Work instructions –
A) According to the tokenization notes, what partly explains GPT4's major improvement over GPT2 in Python coding?
B) List every approach to breaking up or feeding text into an LLM that the tokenization notes mention.

Document text –

______

Embeddings aim to obtain a low dimensional representation of the original data while preserving most of the essential information
Tokenization is a substep of the embedding process, but often these are seen as synonyms
Tokenizer is an object separate from an LLM model, a preprocessing stage that requires an (independent) multi-language training set
more training data in a particular language fed into tokenizer results in denser sequences, which is beneficial for the attention mechanism with limited context length
After training a tokenizer once, it is used for encoding and decoding
Feeding raw bytes of each character (UTF-8) into LLM would make the process tokenization-free, but it would stretch the attention over much longer number of tokens, and make it prohibitively expensive, that’s why we resort to byte pair encoding
The vocabulary shouldn’t be too large. Indeed, with each token we need to store its embedding vector and too many embedding vectors will clog our GPU memory. Further, it’s also not so good if the ratio of the LLM parameters concentrated in your embedding layer is too high. Ideally, a vocabulary should contain a prescribed number of tokens (like 10K or 50K).
with word-level tokenization, the main problem is that you can’t get an exhaustive list of all the words in the universe. Thus, during the inference stage, your LLM will always encounter new slang, new typos, and new languages which it hasn’t seen during training.
The items in the vocabulary should be meaningful, otherwise an LLM will struggle to make sense of them.
charactrer-level tokenization is not good
Common issues due to tokenization
due to tokenization LLM has issues with many simple tasks (spelling, simple string processing) or has problems when encountering strings like < |endofstring| >, etc. many of the issues were patched in advanced models or using tools and agents in combination with LLM
spelling words, spelling tasks like reversing strings: some tokens denote multiple quite long character sequences, so too much is cramped into one token
asking the model to split a string into a list of characters first and then answer your question helps
LLM are worse at handling non-English language, not only because the model itself has seen less data, but also because the tokenizer was trained on less data from other languages, so its compression is worse
GPT4 has seen major improvements in Python coding vs GPT2 partially due to the way their new tokenizer handled repeated spaces and indentation
handling of special tokens by chance encountered in the input: < |endofstring| >
trailing whitespace issue: the model is really confused, because it has never or rarely seen whitespace without anything after that, same is true for incomplete special tokens like .DefaultCellSty instead of the .DefaultCellStyle.

______

Extracted data –

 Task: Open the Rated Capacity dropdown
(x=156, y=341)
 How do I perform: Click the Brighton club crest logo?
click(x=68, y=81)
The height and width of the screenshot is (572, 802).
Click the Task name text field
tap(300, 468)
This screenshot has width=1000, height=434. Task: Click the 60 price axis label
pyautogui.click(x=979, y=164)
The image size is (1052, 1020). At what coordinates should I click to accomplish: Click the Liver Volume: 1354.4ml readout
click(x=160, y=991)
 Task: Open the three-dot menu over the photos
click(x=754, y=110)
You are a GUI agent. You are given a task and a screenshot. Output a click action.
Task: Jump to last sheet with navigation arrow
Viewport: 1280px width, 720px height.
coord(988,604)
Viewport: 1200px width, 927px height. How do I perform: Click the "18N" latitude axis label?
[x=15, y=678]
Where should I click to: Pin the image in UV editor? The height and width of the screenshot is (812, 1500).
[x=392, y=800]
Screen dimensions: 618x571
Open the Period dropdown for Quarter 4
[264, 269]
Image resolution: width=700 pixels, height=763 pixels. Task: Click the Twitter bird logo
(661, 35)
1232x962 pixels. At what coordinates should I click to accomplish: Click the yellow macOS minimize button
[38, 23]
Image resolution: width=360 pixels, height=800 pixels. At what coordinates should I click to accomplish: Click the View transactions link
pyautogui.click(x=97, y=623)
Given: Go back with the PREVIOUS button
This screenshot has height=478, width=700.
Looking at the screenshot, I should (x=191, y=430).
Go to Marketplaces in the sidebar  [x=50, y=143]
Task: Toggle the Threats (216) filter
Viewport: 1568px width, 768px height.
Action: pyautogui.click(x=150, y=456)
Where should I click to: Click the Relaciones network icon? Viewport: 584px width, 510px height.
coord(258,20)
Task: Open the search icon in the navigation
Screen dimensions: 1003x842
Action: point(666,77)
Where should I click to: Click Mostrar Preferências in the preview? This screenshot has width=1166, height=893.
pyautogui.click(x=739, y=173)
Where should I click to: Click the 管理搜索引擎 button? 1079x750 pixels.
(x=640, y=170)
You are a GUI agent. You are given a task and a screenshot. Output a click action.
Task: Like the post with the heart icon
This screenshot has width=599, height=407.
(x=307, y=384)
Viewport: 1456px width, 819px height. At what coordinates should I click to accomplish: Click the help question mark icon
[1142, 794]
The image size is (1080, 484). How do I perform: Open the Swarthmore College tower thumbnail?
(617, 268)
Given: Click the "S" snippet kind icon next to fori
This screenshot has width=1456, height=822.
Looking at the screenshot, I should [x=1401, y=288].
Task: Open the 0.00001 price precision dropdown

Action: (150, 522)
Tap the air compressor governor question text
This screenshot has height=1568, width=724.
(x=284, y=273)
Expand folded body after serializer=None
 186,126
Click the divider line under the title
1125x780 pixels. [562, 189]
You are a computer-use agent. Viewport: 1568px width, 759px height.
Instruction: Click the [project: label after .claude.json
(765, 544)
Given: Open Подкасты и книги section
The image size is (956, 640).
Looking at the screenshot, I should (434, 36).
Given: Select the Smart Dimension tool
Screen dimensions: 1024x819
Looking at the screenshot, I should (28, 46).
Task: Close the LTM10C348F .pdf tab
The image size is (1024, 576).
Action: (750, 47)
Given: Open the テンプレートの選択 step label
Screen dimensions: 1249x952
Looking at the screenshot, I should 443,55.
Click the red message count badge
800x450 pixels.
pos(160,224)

______

Responses in order –
A) The way its new tokenizer handled repeated spaces and indentation.

B) Word-level tokenization; character-level tokenization; feeding raw UTF-8 bytes of each character (tokenization-free); byte pair encoding.